Vaflard Pauline, Ederhy Stéphane, Torregrosa Cécile, André Thierry, Cohen Romain, Lopez-Trabada Daniel
AP-HP, hôpital Saint-Antoine, département d'oncologie médicale, 184, rue du Faubourg-Saint-Antoine, 75012 Paris, France.
AP-HP, hôpital Saint-Antoine, service de cardiologie, 184, rue du Faubourg-Saint-Antoine, 75012 Paris, France.
Bull Cancer. 2018 Jul-Aug;105(7-8):707-719. doi: 10.1016/j.bulcan.2018.05.005. Epub 2018 Jun 28.
The incidence of cardiac toxicity of 5-flurorouracil (5-FU) IV and capecitabine varies from 1.2 to 18%. The physiopathology of this toxicity is still under study, various hypotheses are mentioned. In the absence of identified prophylactic treatment, reintroduction of this cytotoxic is at risk. A discussion between oncologists and cardiologists is essential to estimate the balance between benefit and risk and the careful reintroduction of treatment. An alternative compound might be raltitrexed which is currently the treatment recommended in case of intolerance to fluoropyrimidines. The compound S-1 does not have any cardiac toxicity. Of a total of 2910 patients in phase II or III studies, no grade III or IV cardiovascular events were reported. However, the treatment is not reimbursed in France and therefore not available. The trifluridine/tipiracil, for which approval from French authorities was obtained in November 2016 for patients with metastatic colorectal cancer in progress despite standard treatment lines, does not appear to have cardiac toxicity according to studies published to date. The pivotal phase III study (RECOURSE), that led to this marketing authorization, was performed in 800 patients with metastatic colorectal cancer refractory and only one patient (less than 1% of patients) treated with trifluridine/tipiracil presented an episode of cardiac ischemia. Thus, trifluridine/tipiracil, which is well tolerated, could be an alternative to raltitrexed for patients with cardiovascular history contraindicating or discouraging the use of fluoropyrimidines.
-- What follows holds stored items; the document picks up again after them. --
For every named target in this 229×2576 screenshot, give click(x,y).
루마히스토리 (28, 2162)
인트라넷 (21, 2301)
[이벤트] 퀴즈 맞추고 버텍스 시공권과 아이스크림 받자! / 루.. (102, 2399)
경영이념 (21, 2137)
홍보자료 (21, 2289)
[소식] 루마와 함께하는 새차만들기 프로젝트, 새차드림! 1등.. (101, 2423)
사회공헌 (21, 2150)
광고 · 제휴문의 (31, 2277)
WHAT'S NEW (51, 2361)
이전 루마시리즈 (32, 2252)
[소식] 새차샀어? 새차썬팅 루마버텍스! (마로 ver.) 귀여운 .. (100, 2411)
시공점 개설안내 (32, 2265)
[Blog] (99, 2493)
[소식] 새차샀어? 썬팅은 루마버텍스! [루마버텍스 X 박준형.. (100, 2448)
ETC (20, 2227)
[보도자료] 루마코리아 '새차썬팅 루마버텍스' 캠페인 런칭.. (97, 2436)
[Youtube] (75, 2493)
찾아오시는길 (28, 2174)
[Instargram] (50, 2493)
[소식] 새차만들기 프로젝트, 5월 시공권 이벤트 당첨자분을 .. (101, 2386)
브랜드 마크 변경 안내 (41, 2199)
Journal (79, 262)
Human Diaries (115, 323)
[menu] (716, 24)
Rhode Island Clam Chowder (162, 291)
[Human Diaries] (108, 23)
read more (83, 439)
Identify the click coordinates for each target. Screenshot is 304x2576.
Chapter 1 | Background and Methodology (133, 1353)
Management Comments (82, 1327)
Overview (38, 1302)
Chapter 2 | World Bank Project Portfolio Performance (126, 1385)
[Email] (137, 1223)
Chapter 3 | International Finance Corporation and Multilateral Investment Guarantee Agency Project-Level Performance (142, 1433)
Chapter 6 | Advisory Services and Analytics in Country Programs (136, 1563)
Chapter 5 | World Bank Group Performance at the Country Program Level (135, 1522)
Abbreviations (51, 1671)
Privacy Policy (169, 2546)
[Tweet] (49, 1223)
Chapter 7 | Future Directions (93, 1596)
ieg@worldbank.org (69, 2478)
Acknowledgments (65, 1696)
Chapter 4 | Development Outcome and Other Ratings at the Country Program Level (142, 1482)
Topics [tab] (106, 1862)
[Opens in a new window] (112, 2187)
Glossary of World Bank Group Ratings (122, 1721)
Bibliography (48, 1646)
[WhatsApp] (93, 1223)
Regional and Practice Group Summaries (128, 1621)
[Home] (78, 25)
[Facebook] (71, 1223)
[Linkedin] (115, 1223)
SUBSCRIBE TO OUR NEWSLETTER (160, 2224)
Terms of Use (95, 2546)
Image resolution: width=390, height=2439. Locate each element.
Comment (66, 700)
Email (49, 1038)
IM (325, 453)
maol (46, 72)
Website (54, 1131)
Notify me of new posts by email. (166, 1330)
5-氟尿嘧啶(5-FU)静脉注射和卡培他滨的心脏毒性发生率在1.2%至18%之间。这种毒性的生理病理学仍在研究中,有多种假说被提及。在缺乏明确的预防性治疗的情况下,重新使用这种细胞毒性药物存在风险。肿瘤学家和心脏病学家之间的讨论对于评估获益与风险的平衡以及谨慎重新引入治疗至关重要。一种替代化合物可能是雷替曲塞,它是目前在对氟嘧啶不耐受的情况下推荐的治疗药物。化合物S-1没有任何心脏毒性。在II期或III期研究的总共2910名患者中,未报告III级或IV级心血管事件。然而,该治疗在法国未被报销,因此无法获得。曲氟尿苷/替匹嘧啶于2016年11月获得法国当局批准,用于尽管接受了标准治疗方案但仍进展的转移性结直肠癌患者,根据迄今发表的研究,它似乎没有心脏毒性。导致该药物上市许可的关键III期研究(RECOURSE)在800名难治性转移性结直肠癌患者中进行,只有一名接受曲氟尿苷/替匹嘧啶治疗的患者(不到患者总数的1%)出现了心脏缺血发作。因此,耐受性良好的曲氟尿苷/替匹嘧啶对于有心血管病史而禁忌或不适合使用氟嘧啶的患者可能是雷替曲塞的一种替代药物。